-- BEGIN Dataset records --

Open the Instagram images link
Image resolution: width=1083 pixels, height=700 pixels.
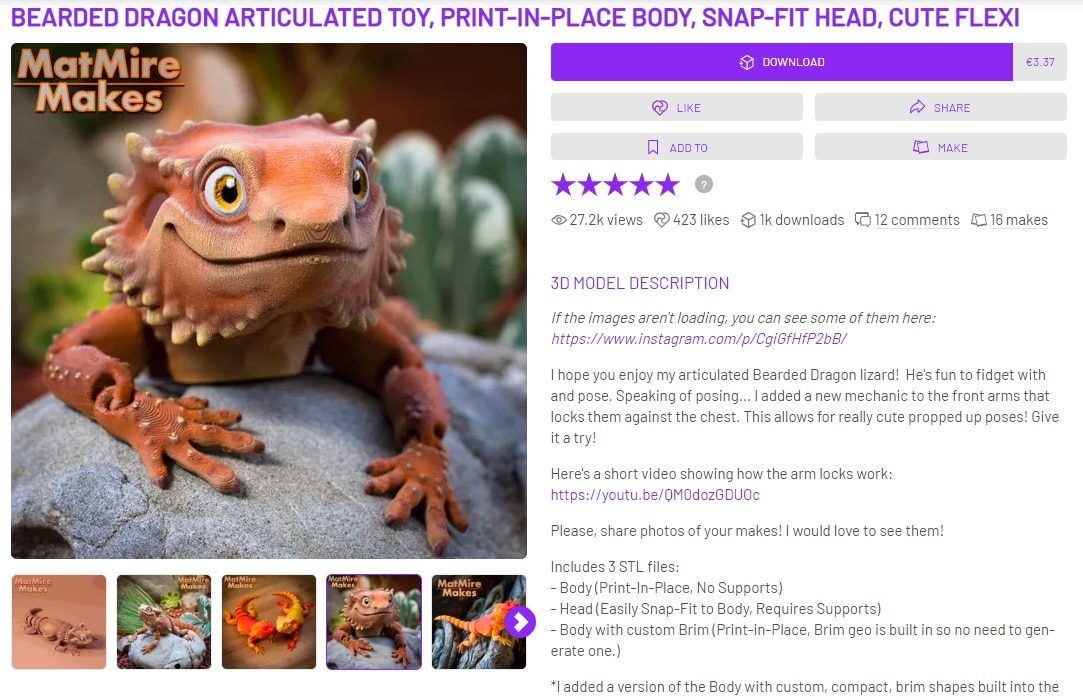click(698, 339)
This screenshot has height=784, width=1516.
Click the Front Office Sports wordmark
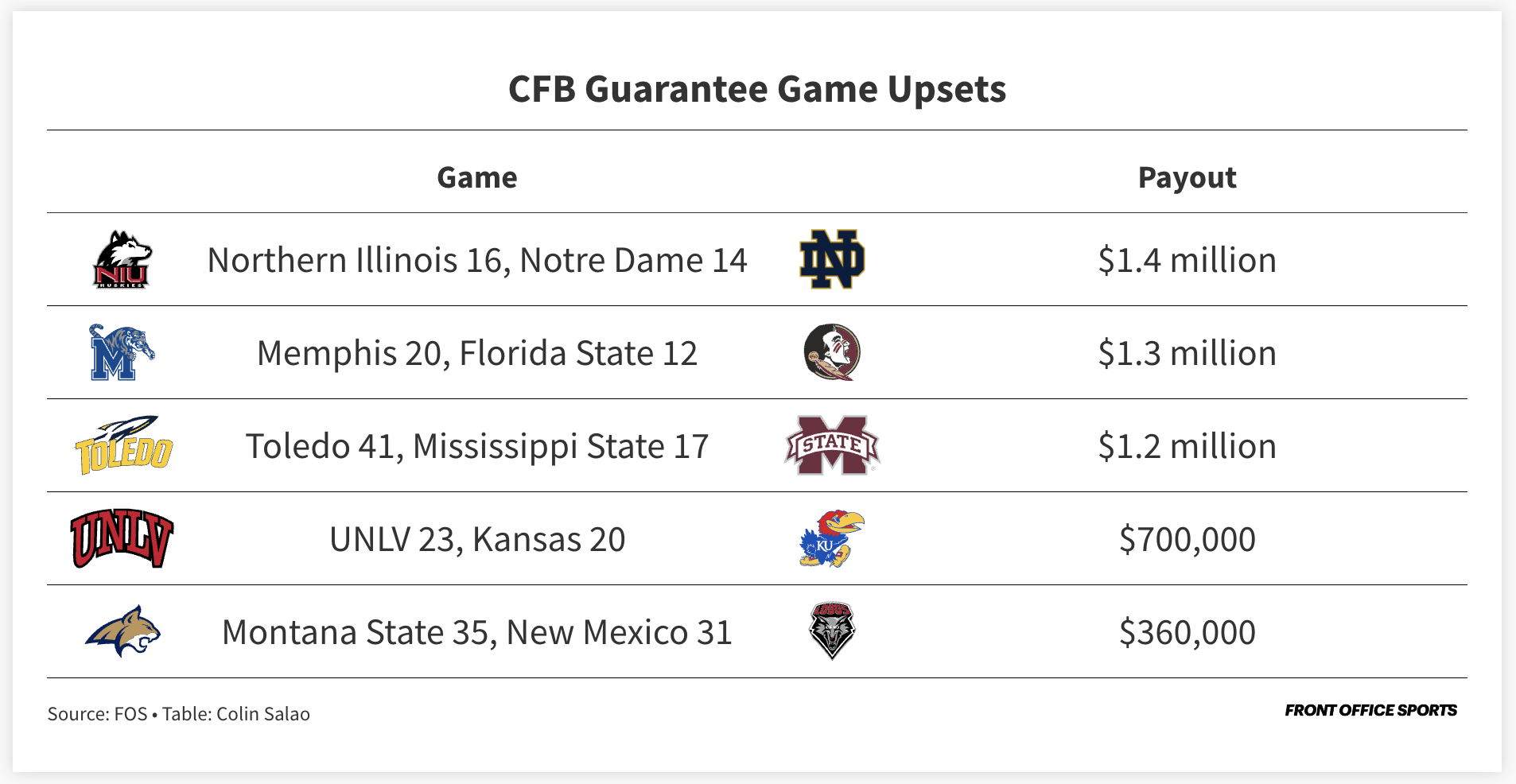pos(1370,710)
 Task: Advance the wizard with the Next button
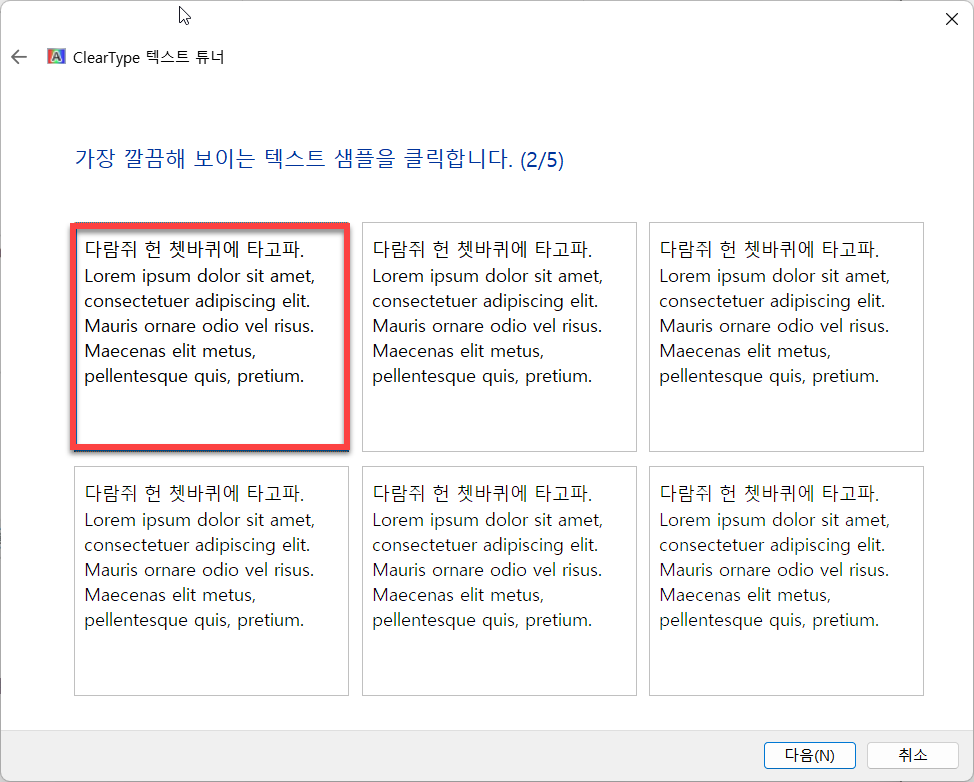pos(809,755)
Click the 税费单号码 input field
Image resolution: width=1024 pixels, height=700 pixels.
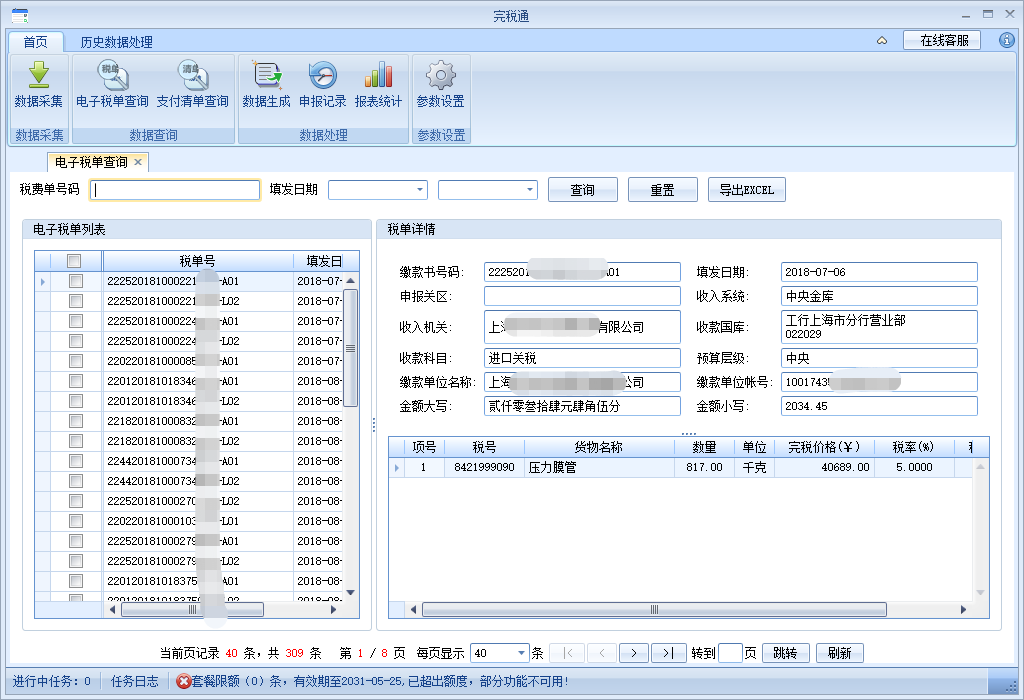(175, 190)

-- END Dataset records --
-- BEGIN Dataset records --

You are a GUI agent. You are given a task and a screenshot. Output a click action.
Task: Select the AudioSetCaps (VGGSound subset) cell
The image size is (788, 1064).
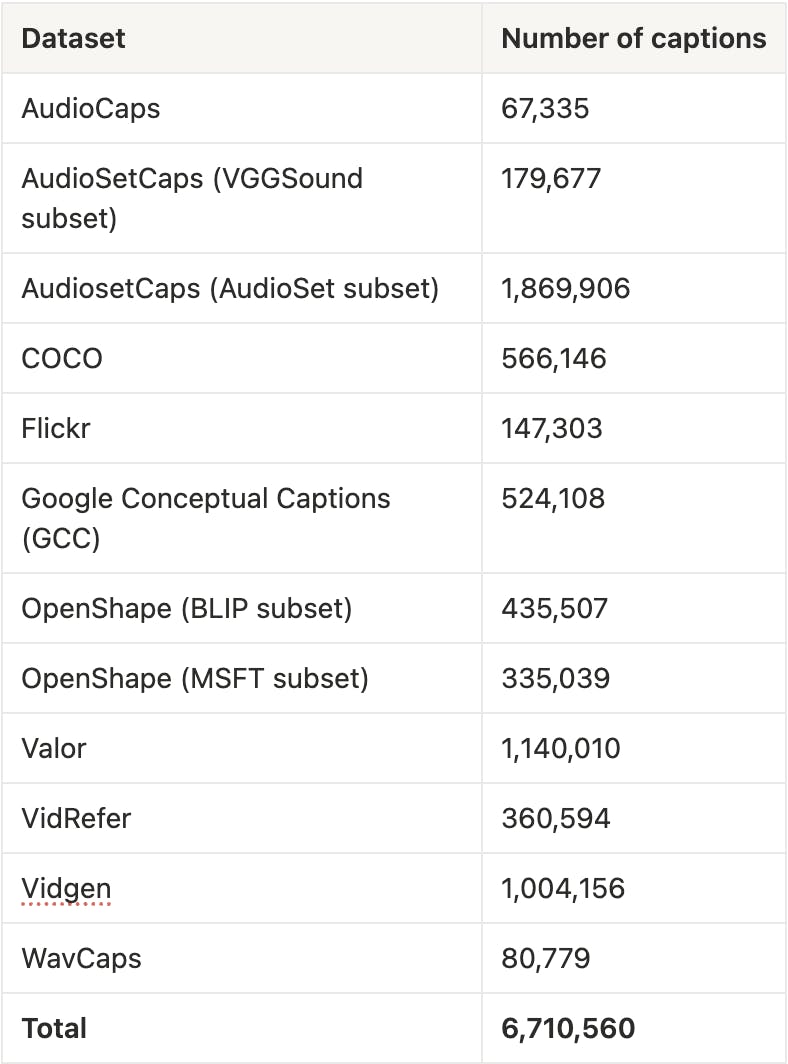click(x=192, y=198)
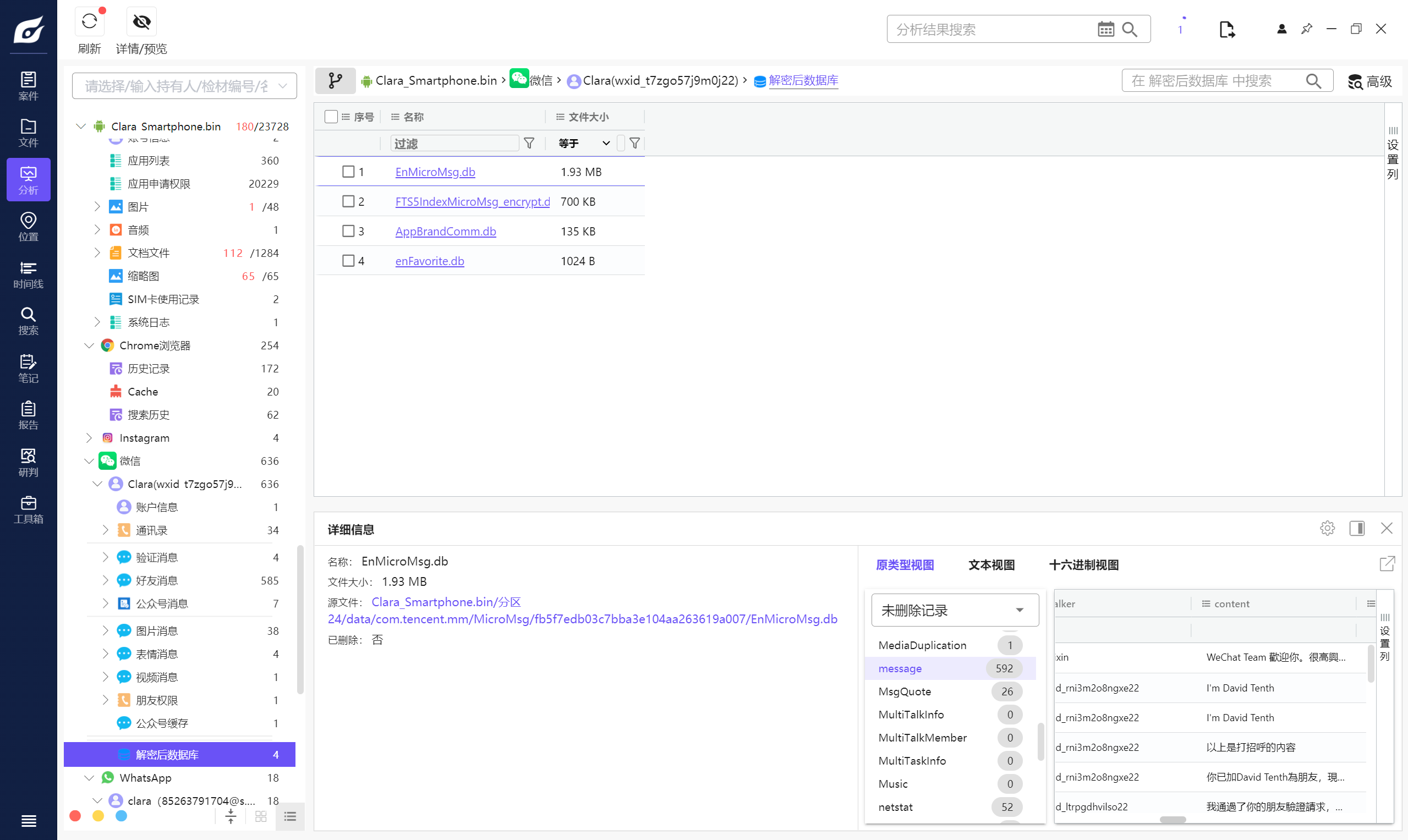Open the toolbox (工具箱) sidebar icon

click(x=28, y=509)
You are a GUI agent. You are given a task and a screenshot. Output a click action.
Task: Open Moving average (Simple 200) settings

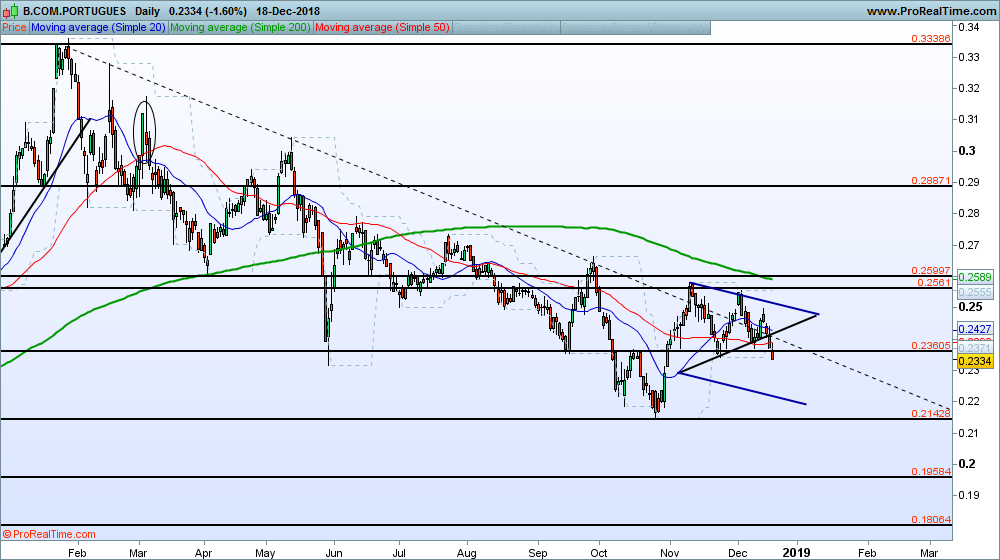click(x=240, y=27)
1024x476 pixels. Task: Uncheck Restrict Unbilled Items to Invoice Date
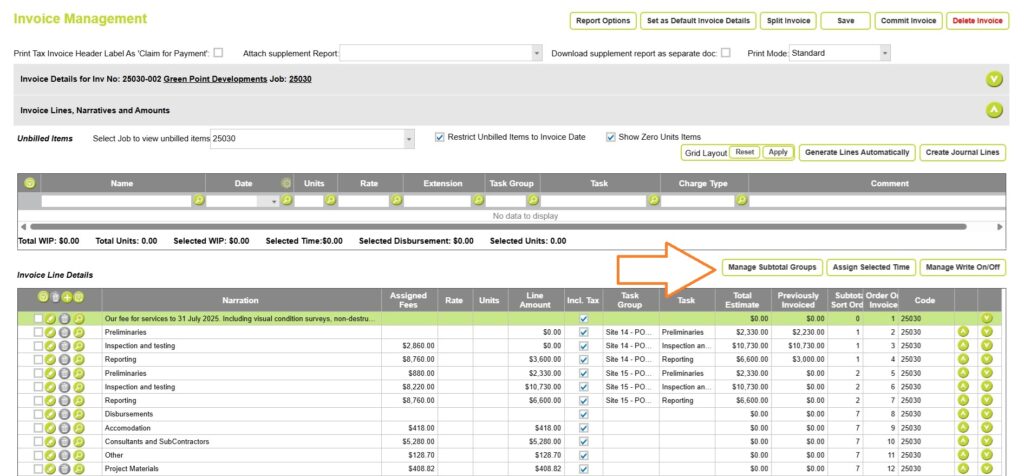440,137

-- END Dataset records --
-- BEGIN Dataset records --

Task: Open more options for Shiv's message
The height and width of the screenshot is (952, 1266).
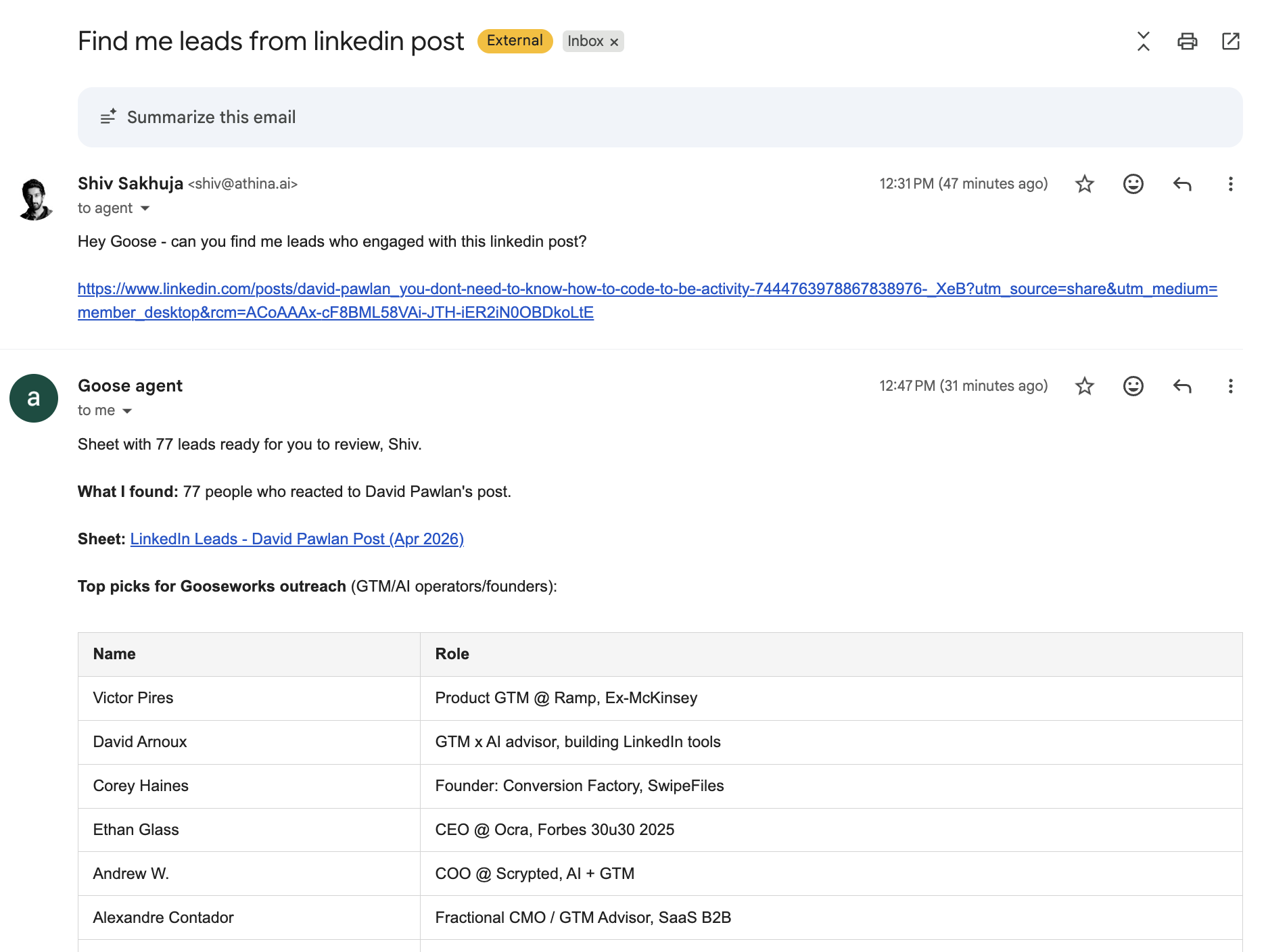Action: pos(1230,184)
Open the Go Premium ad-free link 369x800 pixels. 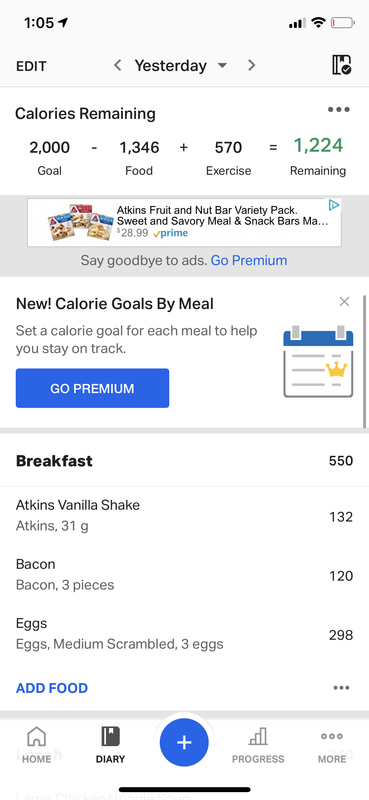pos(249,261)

-- END Dataset records --

• [Given problem] Copy the lines word for word, starting at the line that has "Open the Instagram images link" and stopping after the line that has "pos(809,755)". Leave the pictures out.

• [Response to the task]
Open the Instagram images link
Image resolution: width=1083 pixels, height=700 pixels.
click(698, 339)
This screenshot has height=784, width=1516.
Click the Front Office Sports wordmark
pos(1370,710)
 Task: Advance the wizard with the Next button
pos(809,755)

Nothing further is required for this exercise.